┌─ The input

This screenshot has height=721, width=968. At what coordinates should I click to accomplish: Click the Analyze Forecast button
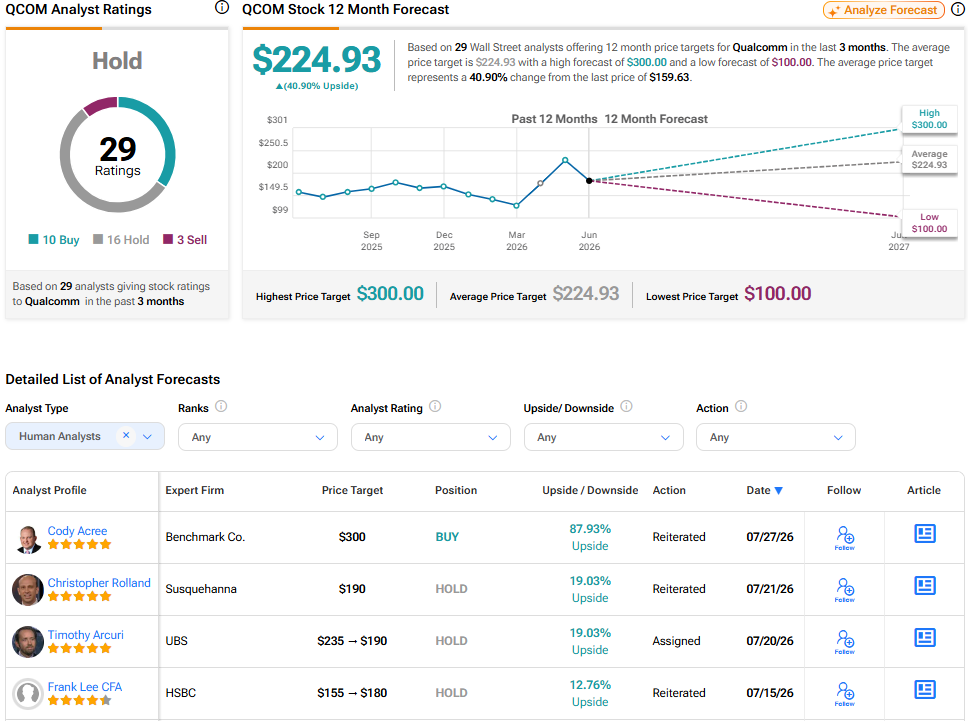pyautogui.click(x=883, y=10)

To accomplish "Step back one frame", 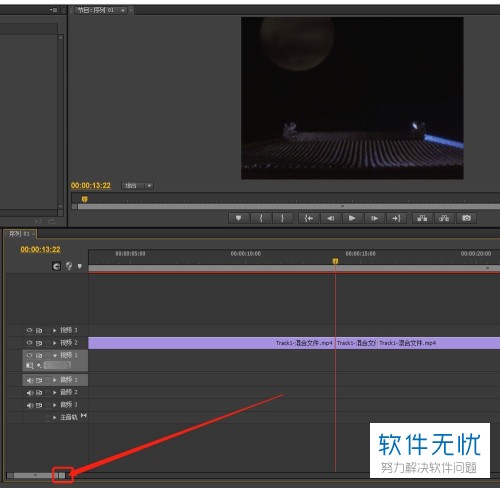I will pyautogui.click(x=330, y=218).
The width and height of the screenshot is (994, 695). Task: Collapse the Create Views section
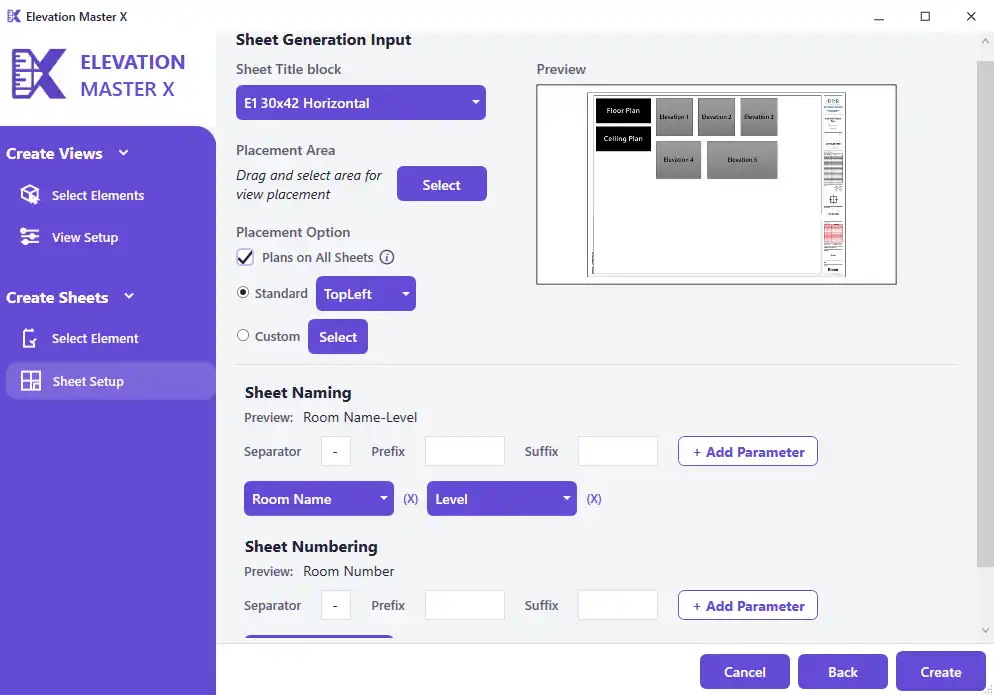coord(124,153)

└─

Work to complete
Please transcribe, with no additions, the lines starting at the one that contains "The width and" and running through the last line of the entries, inclusive. Leave the pictures out.

Response area
The width and height of the screenshot is (994, 695). Task: Collapse the Create Views section
coord(124,153)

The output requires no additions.